Trump annonce les vainqueurs de ses "Fake news awards", Internet crie à la fake news

Carlos Barria / Reuters
U.S. President Donald Trump speaks at the "Conversation with Women of America" meeting event at the White House in Washington D.C., U.S., January 16, 2018. REUTERS/Carlos Barria

ÉTATS-UNIS - C'était un round supplémentaire dans le long combat qui oppose Donald Trump à la quasi-totalité des médias américains. Ce 17 janvier, le président des États-Unis avait prévu de dévoiler en fin de journée les vainqueurs des "Fake news awards", un classement établi par ses soins et par ceux de ses équipes des médias qui ont transmis les informations les plus erronées et "malhonnêtes" à son égard au cours de sa première année de mandat.

Sauf qu'une mésaventure de dernière minute est venue ternir cette annonce, très largement décriée outre-Atlantique par les défenseurs de la liberté de la presse et du 1er amendement de la constitution américaine, qui la garantit justement. En effet, le site Internet qui hébergeait les résultats n'a pas supporté l'affluence amenée par le tweet du président.

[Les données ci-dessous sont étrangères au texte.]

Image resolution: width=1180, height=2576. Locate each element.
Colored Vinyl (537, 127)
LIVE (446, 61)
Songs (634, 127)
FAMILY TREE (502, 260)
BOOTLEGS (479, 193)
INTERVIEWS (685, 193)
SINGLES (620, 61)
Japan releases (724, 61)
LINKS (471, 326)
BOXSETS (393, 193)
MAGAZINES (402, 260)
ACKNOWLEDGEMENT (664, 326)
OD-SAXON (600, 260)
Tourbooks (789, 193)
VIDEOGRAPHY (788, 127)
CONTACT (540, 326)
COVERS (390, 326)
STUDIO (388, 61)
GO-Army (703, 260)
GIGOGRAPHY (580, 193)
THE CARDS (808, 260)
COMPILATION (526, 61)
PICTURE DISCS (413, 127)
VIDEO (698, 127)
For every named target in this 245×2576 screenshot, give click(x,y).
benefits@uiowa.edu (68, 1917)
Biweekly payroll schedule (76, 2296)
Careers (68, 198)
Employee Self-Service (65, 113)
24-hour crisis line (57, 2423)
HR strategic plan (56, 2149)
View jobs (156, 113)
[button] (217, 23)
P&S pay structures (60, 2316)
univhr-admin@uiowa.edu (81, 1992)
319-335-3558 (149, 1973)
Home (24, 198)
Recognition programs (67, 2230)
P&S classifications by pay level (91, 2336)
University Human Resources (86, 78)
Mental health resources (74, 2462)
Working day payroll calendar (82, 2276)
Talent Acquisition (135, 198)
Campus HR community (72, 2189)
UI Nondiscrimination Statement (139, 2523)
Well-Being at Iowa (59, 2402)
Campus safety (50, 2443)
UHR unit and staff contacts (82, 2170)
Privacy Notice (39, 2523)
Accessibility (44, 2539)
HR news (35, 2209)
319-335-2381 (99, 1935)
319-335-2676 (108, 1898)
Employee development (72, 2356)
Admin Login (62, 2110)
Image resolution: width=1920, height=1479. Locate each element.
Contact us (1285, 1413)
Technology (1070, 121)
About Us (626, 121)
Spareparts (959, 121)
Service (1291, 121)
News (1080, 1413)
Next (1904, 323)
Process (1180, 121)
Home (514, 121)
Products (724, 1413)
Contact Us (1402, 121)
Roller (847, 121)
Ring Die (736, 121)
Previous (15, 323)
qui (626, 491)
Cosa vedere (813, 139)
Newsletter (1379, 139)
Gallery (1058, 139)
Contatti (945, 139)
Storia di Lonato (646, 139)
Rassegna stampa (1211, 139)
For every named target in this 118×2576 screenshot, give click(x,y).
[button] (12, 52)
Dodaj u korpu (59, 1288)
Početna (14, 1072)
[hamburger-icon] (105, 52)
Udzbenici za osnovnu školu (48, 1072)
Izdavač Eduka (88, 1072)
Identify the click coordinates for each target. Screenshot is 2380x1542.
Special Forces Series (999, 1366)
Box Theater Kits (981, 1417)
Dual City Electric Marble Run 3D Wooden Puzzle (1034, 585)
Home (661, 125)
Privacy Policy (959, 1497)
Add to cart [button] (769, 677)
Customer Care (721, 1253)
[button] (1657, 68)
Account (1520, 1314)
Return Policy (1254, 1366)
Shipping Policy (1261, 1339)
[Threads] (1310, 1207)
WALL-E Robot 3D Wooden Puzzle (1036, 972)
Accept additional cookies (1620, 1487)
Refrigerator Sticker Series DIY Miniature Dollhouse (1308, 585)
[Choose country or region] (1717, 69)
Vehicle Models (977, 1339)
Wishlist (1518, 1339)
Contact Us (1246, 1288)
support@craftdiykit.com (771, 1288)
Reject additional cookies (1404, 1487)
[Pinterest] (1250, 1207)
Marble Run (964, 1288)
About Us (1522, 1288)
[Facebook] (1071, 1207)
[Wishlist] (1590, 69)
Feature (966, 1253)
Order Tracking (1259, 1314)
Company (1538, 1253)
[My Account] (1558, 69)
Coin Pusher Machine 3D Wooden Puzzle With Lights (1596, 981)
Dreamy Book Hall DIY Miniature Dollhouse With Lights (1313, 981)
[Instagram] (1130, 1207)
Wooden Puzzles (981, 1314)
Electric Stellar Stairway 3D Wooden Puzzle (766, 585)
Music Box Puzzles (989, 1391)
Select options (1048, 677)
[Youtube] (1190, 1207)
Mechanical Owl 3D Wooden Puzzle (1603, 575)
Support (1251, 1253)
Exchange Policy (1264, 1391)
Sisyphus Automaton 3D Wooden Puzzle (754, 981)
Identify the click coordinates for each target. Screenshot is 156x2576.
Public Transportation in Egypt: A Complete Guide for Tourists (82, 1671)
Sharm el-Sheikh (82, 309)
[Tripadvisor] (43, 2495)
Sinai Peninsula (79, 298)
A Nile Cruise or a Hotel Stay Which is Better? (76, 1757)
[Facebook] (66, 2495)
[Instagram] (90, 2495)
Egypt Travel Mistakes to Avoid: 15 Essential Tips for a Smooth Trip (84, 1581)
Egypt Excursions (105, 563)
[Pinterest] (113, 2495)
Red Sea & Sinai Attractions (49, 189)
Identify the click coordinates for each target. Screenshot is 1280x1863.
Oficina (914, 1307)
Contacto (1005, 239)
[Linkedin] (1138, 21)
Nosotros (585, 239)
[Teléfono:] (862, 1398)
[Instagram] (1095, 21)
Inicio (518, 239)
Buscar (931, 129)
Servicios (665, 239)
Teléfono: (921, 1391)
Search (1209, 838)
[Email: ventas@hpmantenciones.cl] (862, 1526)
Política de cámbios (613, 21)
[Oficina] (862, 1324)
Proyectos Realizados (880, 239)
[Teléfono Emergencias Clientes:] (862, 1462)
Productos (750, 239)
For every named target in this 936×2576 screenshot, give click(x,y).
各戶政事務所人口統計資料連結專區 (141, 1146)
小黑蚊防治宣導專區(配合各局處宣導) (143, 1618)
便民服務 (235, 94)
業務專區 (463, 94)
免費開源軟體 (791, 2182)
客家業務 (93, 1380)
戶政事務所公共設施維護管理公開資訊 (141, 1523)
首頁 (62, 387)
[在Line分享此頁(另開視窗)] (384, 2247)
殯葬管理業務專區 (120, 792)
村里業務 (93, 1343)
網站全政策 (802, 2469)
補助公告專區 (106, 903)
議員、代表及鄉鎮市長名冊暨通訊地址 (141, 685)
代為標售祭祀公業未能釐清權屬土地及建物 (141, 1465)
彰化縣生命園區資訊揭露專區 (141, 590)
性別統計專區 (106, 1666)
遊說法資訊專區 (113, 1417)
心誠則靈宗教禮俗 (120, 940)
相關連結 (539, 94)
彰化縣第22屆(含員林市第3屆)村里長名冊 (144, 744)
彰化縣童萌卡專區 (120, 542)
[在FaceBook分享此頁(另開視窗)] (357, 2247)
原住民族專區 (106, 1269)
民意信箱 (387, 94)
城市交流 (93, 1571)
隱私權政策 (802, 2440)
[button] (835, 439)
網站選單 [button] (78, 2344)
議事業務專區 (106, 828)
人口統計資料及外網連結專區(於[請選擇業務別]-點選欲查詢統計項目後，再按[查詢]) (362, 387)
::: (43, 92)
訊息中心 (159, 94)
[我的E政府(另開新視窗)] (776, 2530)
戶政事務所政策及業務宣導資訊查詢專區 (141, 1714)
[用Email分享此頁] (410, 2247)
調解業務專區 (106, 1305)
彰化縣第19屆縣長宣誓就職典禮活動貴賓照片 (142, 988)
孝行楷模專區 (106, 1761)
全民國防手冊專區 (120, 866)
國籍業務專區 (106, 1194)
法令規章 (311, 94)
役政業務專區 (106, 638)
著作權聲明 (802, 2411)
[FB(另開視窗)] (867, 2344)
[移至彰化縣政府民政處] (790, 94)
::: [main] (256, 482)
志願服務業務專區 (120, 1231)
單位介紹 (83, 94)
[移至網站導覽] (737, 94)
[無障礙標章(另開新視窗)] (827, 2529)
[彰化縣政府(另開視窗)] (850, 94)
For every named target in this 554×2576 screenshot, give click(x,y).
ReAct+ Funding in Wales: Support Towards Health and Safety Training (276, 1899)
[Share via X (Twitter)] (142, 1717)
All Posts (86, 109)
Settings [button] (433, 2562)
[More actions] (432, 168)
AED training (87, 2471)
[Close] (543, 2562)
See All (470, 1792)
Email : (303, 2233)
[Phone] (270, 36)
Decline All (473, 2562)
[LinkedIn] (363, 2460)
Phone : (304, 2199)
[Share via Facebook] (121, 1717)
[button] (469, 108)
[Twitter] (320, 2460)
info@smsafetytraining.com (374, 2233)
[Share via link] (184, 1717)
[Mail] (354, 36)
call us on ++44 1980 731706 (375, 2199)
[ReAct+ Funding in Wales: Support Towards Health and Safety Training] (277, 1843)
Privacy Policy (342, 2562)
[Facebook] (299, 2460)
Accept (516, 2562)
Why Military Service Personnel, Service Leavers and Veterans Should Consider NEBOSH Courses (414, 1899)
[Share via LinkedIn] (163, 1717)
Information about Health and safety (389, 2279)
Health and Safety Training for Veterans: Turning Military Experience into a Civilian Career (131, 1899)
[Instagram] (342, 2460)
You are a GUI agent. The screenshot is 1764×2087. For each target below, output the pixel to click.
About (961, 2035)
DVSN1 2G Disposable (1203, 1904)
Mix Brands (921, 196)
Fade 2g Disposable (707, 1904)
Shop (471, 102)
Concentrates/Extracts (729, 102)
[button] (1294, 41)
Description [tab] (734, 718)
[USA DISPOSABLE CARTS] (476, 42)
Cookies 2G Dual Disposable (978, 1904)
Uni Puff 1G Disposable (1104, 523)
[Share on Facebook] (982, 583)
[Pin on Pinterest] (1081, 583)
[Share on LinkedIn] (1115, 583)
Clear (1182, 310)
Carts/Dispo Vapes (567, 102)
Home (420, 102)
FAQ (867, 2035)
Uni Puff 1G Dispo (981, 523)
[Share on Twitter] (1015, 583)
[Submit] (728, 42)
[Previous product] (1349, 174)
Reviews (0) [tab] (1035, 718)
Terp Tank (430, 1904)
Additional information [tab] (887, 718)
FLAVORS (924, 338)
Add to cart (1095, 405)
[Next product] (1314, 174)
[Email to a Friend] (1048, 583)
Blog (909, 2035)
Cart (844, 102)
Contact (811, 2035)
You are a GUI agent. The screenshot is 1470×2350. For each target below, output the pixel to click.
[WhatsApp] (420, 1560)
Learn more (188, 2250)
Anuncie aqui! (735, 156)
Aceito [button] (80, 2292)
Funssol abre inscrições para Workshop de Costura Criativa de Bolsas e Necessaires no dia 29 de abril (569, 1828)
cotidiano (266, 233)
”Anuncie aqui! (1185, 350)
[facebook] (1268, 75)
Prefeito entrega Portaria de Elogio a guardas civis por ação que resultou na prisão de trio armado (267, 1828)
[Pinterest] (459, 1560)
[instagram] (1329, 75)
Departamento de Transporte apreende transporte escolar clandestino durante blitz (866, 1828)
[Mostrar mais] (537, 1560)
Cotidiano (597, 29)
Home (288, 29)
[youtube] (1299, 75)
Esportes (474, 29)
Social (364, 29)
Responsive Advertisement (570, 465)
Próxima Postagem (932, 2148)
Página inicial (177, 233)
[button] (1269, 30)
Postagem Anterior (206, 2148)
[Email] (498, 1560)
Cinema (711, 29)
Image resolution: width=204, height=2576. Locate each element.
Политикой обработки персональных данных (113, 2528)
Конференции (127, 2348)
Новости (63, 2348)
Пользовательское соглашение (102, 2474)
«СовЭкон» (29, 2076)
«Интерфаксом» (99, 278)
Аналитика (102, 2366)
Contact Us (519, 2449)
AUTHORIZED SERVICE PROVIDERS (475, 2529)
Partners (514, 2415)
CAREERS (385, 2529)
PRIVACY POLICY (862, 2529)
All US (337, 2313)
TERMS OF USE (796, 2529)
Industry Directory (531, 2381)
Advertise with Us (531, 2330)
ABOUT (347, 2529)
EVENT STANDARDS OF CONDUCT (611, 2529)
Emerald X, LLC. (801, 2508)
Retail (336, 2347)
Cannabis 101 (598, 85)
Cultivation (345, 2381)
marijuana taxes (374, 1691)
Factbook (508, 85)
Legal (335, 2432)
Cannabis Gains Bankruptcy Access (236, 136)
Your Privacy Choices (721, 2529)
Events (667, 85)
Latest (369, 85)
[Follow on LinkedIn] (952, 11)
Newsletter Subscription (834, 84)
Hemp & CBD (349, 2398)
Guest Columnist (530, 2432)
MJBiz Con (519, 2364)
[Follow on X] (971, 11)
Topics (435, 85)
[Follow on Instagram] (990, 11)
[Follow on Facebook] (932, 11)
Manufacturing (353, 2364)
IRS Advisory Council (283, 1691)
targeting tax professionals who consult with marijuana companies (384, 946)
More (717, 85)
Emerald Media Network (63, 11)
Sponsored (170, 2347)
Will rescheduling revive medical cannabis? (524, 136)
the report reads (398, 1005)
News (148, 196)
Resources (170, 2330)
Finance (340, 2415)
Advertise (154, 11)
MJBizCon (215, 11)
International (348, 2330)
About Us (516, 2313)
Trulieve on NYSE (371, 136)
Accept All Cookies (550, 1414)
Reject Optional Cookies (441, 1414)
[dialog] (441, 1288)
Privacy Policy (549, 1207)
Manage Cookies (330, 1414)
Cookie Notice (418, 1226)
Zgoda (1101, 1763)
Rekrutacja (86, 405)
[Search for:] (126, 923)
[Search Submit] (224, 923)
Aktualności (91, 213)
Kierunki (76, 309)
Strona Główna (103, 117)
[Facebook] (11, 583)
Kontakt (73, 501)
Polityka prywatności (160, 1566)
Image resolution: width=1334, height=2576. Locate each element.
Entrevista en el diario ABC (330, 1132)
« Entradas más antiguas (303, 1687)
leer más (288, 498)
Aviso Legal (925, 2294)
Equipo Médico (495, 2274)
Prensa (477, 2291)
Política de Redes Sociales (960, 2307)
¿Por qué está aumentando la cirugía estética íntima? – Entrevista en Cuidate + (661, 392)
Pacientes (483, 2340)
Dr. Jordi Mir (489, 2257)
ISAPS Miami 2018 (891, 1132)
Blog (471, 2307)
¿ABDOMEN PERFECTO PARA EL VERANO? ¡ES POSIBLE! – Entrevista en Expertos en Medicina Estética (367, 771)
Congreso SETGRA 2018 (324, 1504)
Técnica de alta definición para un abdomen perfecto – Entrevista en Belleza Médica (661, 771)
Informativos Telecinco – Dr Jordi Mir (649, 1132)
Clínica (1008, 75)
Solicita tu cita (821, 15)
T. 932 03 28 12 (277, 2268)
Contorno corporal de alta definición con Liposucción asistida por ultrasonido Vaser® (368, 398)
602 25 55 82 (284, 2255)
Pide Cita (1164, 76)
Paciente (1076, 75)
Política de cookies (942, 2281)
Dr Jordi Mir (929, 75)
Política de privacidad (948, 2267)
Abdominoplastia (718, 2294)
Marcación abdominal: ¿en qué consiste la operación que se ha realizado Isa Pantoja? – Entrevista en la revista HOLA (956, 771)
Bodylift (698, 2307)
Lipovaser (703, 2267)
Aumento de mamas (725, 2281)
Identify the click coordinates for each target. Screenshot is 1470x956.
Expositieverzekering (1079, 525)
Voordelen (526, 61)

Pendant 45 minutes, les internautes ont ainsi dû se contenter d'une page d'erreur. Et forcément, nombre d'entre eux se sont empressés de se moquer du président américain, criant... à la fake news.

"Effectivement, ce sont bien des fake news."

"FAKE NEWS: le site du parti républicain ne fonctionne pas."

"Et voilà ce que j'ai eu quand j'ai cliqué sur le lien des fake news awards"

Pour en revenir aux prix, Donald Trump et ses proches avaient donc sélectionné des titres d'articles qui se sont finalement révélés faux ou qui ne correspondent pas à l'image que veut renvoyer l'exécutif américain de la politique qu'il mène. Un classement des dix plus grosses "fake news" est ainsi disponible, dominé par CNN (4 mentions), le New York Times (deux mentions), ABC News, le magazine Time, le Washington Post et Newsweek (tous les quatre cités une fois).

En tête de ce classement figure par exemple un billet de l'économiste Paul Krugman publié par le New York Times et qui assure que "l'économie américaine ne se remettra jamais de l'élection de Trump". Viennent ensuite différentes affirmations de la presse américaine comme le fait que la première dame polonaise n'ait pas serré la main du président américain et surtout de nombreuses captures d'écran de Fox News, le seul média qui trouve grâce aux yeux de Trump, s'en prenant au reste des médias américains.